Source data
-- start --
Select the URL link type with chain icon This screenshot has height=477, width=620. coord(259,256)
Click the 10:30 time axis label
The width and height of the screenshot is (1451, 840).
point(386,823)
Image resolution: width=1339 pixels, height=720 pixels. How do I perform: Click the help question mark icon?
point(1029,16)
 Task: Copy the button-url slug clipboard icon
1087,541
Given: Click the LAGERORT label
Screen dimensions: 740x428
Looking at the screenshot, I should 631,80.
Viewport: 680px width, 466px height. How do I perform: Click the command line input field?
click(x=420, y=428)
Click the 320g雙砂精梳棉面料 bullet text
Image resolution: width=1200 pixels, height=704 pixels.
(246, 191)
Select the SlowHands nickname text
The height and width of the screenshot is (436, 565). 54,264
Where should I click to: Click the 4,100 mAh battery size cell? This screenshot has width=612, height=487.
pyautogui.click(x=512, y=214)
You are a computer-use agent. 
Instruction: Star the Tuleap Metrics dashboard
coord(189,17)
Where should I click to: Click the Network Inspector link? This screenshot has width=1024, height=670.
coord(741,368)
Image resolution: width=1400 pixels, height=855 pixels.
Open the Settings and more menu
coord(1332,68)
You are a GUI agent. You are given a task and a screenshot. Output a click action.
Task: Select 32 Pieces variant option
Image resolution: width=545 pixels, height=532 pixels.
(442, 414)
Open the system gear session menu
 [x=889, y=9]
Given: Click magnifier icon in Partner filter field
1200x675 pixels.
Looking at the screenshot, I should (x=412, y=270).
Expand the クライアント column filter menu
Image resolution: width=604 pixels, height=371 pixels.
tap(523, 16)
-- end --
[YOUR GOAL]: Show every row above that contains the string "agent", treating uppercase and lowercase letters as distinct.

[FINISHED TASK]:
You are a computer-use agent. 
You are a GUI agent. You are given a task and a screenshot. Output a click action.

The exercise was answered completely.